Data structure--tree

Array into linked list

        class TreeNode {
            constructor(val) {
                this.val = val;
                this.left = null;
                this.right = null;
            }
        }
        function arrayToTree(arr) {
            function toNode(item) {//转换数组项至节点
                if (item === null || item === undefined) { return null }
                else { return new TreeNode(item) }
            }
            let queue = [];
            const tree = toNode(arr.shift());
            queue.push(tree);//入队列第一个元素
            while (arr.length > 0) {
                //当数组里还有项的时候就拿数组的项去填充队列
                let current = queue.shift();
                current.left = toNode(arr.shift());
                current.right = toNode(arr.shift());
                if (current.left) { queue.push(current.left) }
                if (current.right) { queue.push(current.right) }
            }
            return tree;
        }

        // var arr = [3, 9, 20, null, null, 15, 7]
        // var arr = [5, 4, 8, 11, null, 13, 4, 7, 2, null, null, null, 1];
        // var arr = [3, 1, 4, null, 2]
        var arr = [5, 3, 6, 2, 4, null, null, 1]
        var data = new arrayToTree(arr)
        console.log('data', data);

dfs

function dfs(root) {
  const res = []
  const dfs = (root) => {
    res.push(root.val)
    if (root.left) dfs(root.left)
    if (root.right) dfs(root.right)
  }
  dfs(root)
  return res
}

Recursive end condition

1. After the program is finished, return undefined

2. Has a return value, return
   

   bfs

    function bfs(root) {
      const res = []
      const queue = [root]
      while (queue.length > 0) {
        const cur = queue.shift()
        res.push(cur.val)
        if (cur.left) queue.push(cur.left)
        if (cur.right) queue.push(cur.right)
      }
      return res;
    }

   102 per floor

    var levelOrder = function (root) {
      const res = []
      const queue = [root]
      while (queue.length > 0) {
        const levelSize = queue.length
        const levelRes = []
        for (let i = 0; i < levelSize; i++) {
          const cur = queue.shift()
          levelRes.push(cur.val)
          if (cur.left) queue.push(cur.left)
          if (cur.right) queue.push(cur.right)
        }
        res.push(levelRes)
      }
      return res
    }

   104 Maximum depth

    var maxDepth = function (root) {
      if (!root) return 0
      const queue = [root]
      let depth = 1
      while (queue.length) {
        // 当前层的节点个数
        const levelSize = queue.length
        // 逐个让当前层的节点出列
        for (let i = 0; i < levelSize; i++) {
          // 当前出列的节点
          const cur = queue.shift()
          // 左右子节点入列
          if (cur.left) queue.push(cur.left)
          if (cur.right) queue.push(cur.right)
        }
        // 当前层所有节点已经出列，如果队列不为空，说明有下一层节点，depth+1
        if (queue.length) depth++
      }
      return depth
    }

111 minimum depth

    const minDepth = (root) => {
      if (!root) return 0;

      const queue = [root]; // 根节点入列
      let depth = 1;        // 当前层的深度

      while (queue.length) { // 直到清空队列
        const levelSize = queue.length; // 当前层的节点个数
        for (let i = 0; i < levelSize; i++) { // 遍历 逐个出列
          const cur = queue.shift();  // 出列
          if (cur.left == null && cur.right == null) { // 如果没有孩子，直接返回所在层数
            return depth;
          }
          if (cur.left) queue.push(cur.left); // 有孩子，让孩子入列
          if (cur.right) queue.push(cur.right);
        }
        depth++; // 肯定有下一层，如果没有早就return了
      }
    };

257 All Paths

Ideas

1. dfs traversal
2. temp appends the val of each layer, and res appends temp when it is a child node
3. After the child node is added, delete the node in temp (ie pop()), return to the parent node of the child node (ie return), and add another child node of the parent node (ie sibling node)

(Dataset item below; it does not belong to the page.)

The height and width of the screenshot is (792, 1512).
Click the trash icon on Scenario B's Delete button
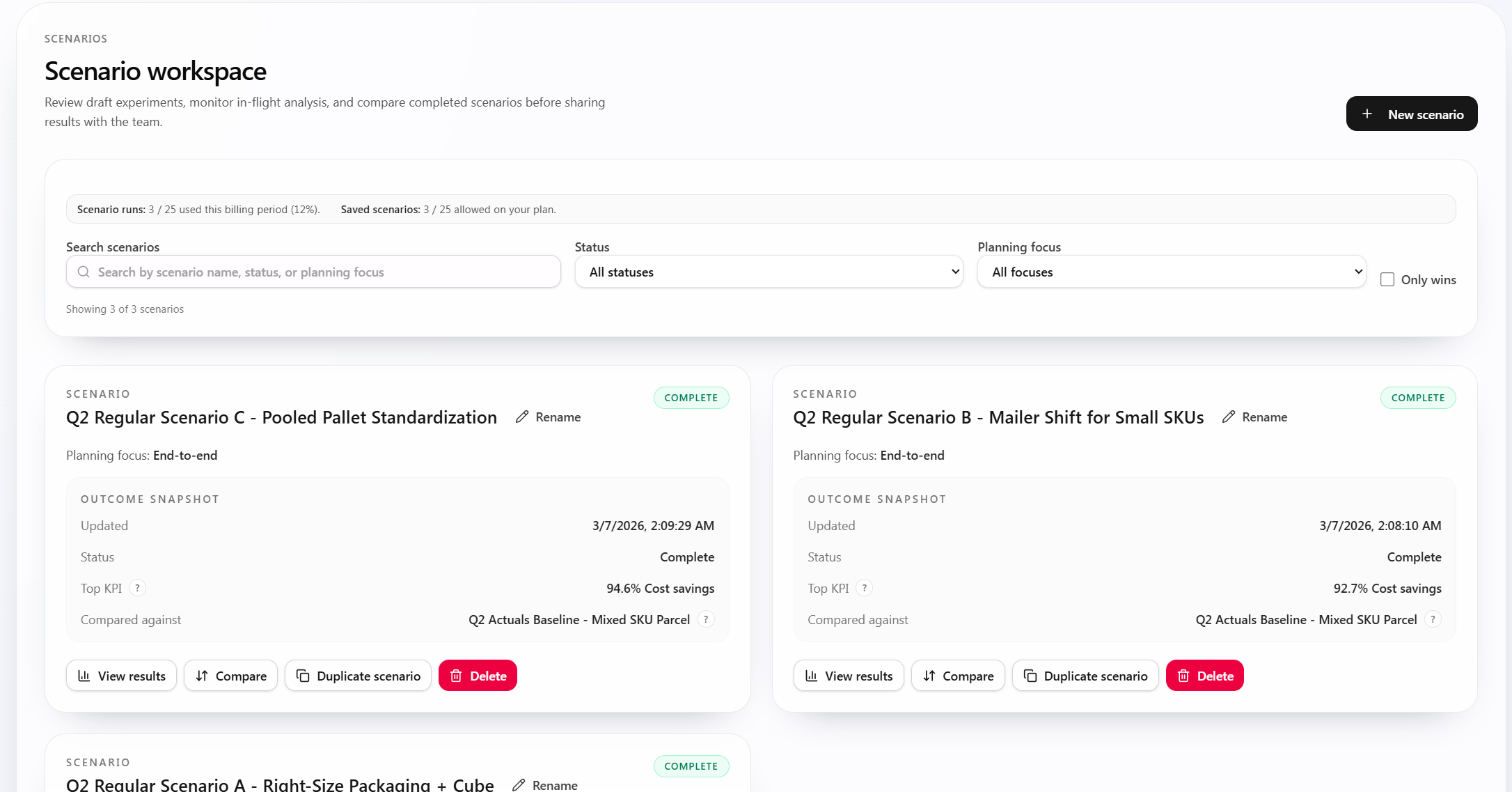pos(1184,676)
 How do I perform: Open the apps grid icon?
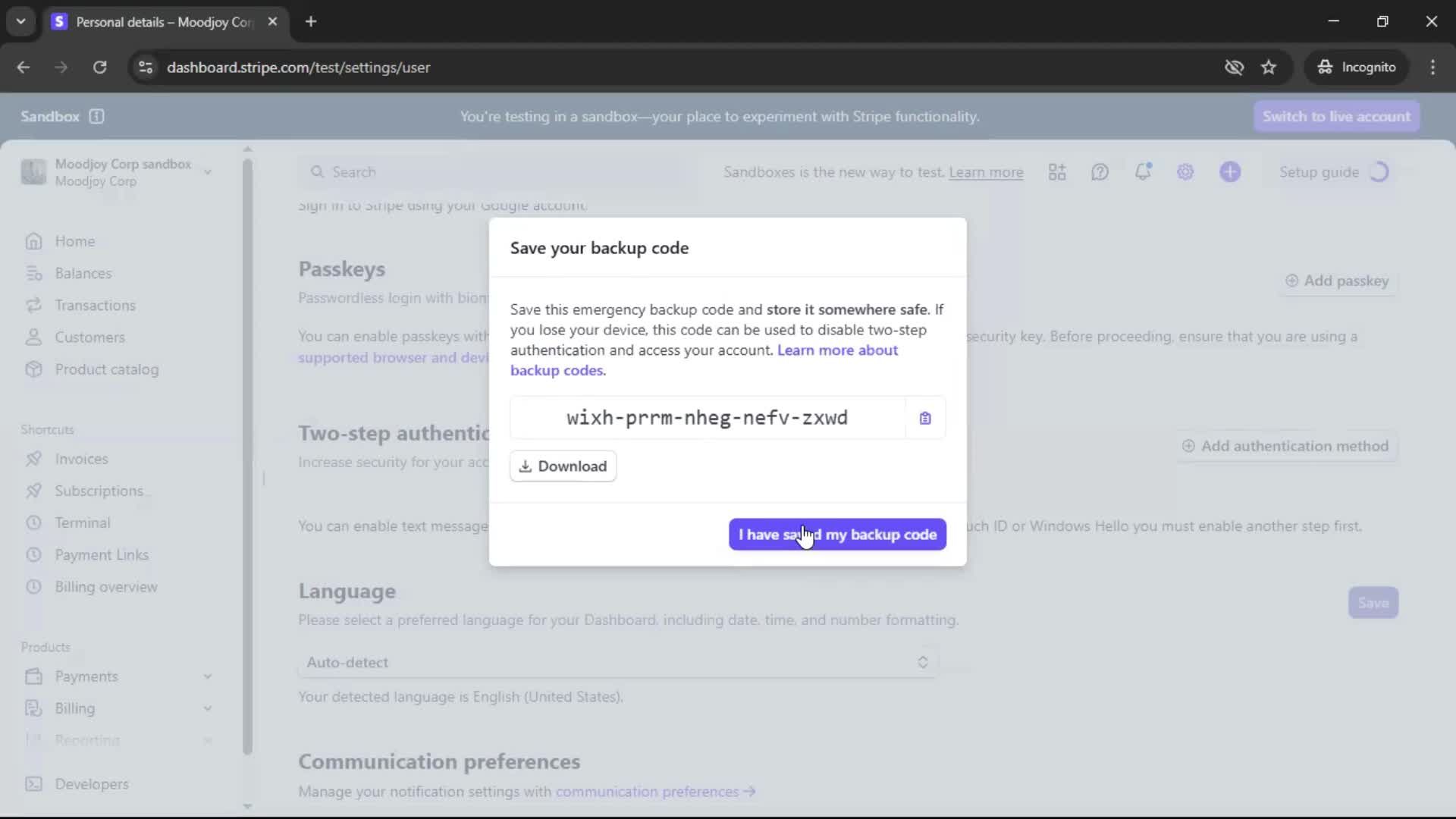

4. For non-child nodes, append val to temp, execute pop(), and reach the last line of the dfs method, which is equivalent to ending the dfs function, similar to the return of a child node

        function fn(root) {
            const res = []
            const temp = []
            const dfs = (root) => {
                if (root.val && !root.left && !root.right) {
                    temp.push(root.val)
                    res.push([...temp])
                    temp.pop()
                    return;
                    // 如当前是子节点{val:4,left:null,right:null},temp=[124]，
                    // return的话，就会结束最顶层栈dfs(),回到{val:2,left:4,right:5}，执行完 if (root.left) dfs(root.left)，就会去执行 if (root.right) dfs(root.right)
                }
                temp.push(root.val)
                if (root.left) dfs(root.left)
                if (root.right) dfs(root.right)
                temp.pop() 
                // 执行完if (root.right) dfs(root.right)，就会执行temp.pop() ，temp=[12]，变成temp=[1]
            }
            dfs(root)
            return res;
        }

112 Is there such a path?

    function hasPathSum(root, sum) {
      const res = []
      const temp = []
      const sumRes = []
      const dfs = (root) => {
        if (!root) return false;
        if ((root.val || root.val === 0) && !root.left && !root.right) {
          temp.push(root.val)
          res.push([...temp])
          temp.pop()
          return
        }
        temp.push(root.val)
        if (root.left) dfs(root.left)
        if (root.right) dfs(root.right)
        temp.pop()
      }
      dfs(root)
      console.log('res', res);
      for (let c of res) {
        const result = c.reduce((prev, cur) => {
          return prev + cur;
        })
        sumRes.push(result)
      }
      console.log('sumRes', sumRes);
      return sumRes.includes(sum)
    }